Interventions such as breathing and coughing exercises, early ambulating, and pulmonary clearing techniques often are used by physical therapists to prevent pulmonary complications after coronary artery bypass graft (CABG) surgery.3 However, there is controversy concerning both the efficacy of these postoperative procedures in diminishing the incidence of PPCs and the proper strategy for the identification of patients who might benefit from such interventions.411 In contrast to the controversy that exists relative to patients undergoing general surgery, similar procedures performed before CABG surgery were shown to be effective and to lower the risk of PPCs.1214 Furthermore, in patients who had upper abdominal surgery, preoperative physical therapy was more effective in reducing PPCs in patients who were at moderate or high risk for developing complications after surgery than in patients who were at low risk for developing such complications.15,16 Preoperative identification of patients at high risk for developing complications after surgery can help physical therapists to direct their interventions toward people who might benefit from these interventions and may reduce the incidence of PPCs in patients undergoing CABG surgery.

Preoperative risk scores are useful for risk assessment, cost-benefit analysis, and studies of interventions.17 Most scoring systems are designed primarily to predict mortality after adult heart surgery,1824 but morbidity has been acknowledged as the major determinant of hospital costs and as a determinant of quality of life after heart surgery.25,26 Consequently, we believe that there is a need for a risk model that can be used to evaluate preoperative risk factors and to predict morbidity in patients undergoing CABG surgery. By use of such a model, clinicians can identify preoperatively patients who are at risk for developing PPCs. The most frequently used risk factors are advanced age, excess weight (body mass index [BMI]), a history of cigarette smoking, diabetes mellitus, abnormal pulmonary function, and chronic obstructive pulmonary disease (COPD).2,2730 Emergency surgery is also a risk factor for those undergoing CABG surgery.2

The aim of our study was to develop a risk model, based on preoperative factors, in order to classify patients undergoing CABG surgery into those with a high risk and those with a low risk for developing PPCs. The model should be simple and easy to use in a clinical setting—for instance, by physical therapists—and, in the long run, be appropriate for cost-effectiveness studies.

Method

Patients

Data were collected for patients who underwent elective CABG surgery between December 1998 and February 1999 at the University Medical Center Utrecht, Utrecht, the Netherlands. All participating patients provided written informed consent.

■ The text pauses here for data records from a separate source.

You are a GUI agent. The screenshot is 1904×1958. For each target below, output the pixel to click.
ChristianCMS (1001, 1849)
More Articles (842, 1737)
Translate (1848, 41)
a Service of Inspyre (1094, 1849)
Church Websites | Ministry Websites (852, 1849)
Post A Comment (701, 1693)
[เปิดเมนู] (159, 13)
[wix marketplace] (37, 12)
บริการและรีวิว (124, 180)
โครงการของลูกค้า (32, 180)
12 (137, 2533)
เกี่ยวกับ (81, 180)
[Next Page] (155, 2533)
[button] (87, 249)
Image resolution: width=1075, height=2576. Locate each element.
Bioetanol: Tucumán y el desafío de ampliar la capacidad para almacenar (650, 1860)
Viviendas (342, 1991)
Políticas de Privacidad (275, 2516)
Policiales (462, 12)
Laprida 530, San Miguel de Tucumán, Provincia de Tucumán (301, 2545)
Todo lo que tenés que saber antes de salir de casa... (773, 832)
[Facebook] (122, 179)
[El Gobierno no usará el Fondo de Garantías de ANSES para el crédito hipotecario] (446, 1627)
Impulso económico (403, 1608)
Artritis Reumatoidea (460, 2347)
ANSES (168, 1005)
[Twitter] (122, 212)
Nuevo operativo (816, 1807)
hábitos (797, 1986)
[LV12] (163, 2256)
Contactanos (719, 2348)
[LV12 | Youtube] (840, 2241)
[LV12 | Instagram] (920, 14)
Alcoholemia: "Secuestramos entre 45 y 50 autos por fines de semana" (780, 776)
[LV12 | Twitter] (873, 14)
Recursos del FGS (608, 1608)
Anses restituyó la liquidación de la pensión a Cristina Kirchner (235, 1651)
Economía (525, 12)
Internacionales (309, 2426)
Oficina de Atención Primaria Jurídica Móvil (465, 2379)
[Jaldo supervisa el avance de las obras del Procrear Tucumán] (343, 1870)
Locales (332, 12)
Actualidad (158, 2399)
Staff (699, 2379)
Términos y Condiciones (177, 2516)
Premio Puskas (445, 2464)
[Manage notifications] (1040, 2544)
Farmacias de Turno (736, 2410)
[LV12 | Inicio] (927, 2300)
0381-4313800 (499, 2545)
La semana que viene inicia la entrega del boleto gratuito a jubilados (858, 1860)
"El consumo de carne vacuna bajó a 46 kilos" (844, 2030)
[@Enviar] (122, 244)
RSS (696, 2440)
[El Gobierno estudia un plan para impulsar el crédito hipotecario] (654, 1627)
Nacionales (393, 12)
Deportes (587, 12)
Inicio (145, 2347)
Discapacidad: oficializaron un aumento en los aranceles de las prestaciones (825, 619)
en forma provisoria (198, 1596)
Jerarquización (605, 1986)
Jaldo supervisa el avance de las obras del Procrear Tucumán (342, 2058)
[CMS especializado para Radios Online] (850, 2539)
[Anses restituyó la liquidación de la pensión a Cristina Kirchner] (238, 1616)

Inclusion criteria were elective CABG procedure, age of greater than 18 years, and an ability of the patients to understand informed consent. Exclusion criteria were a history of a cerebrovascular accident; use of immunosuppressive treatments during the 30-day period before surgery; the presence of neuromuscular disorders; or a history of pulmonary surgery, cardiovascular instability, or aneurysms.

On the basis of the definitions of risk factors of the Society of Thoracic Surgeons31 and a review by Brooks-Brunn,2 the following preoperative risk factors were assessed: patient age, sex, BMI, pulmonary functions (ie, inspiratory vital capacity [IVC], forced expiratory volume [FEV1], maximal expiratory pressure [MEP], and maximal inspiratory pressure [MIP]), diabetes mellitus, productive cough, COPD, history of cigarette smoking, and score on the Specific Activity Scale (SAS). Enrolled patients were monitored during admission and after surgery until they were discharged from the hospital.

Data Collection

Before surgery, information regarding demographics and possible preoperative risk factors was obtained by means of a standardized interview by the same physical therapist. The SAS was used to evaluate the functional status of the patients before surgery. To evaluate pulmonary pump function, all participants underwent pulmonary function tests (IVC and FEV1) and respiratory muscle force tests (MIP and MEP), which were administered by the same physical therapist on the day before surgery.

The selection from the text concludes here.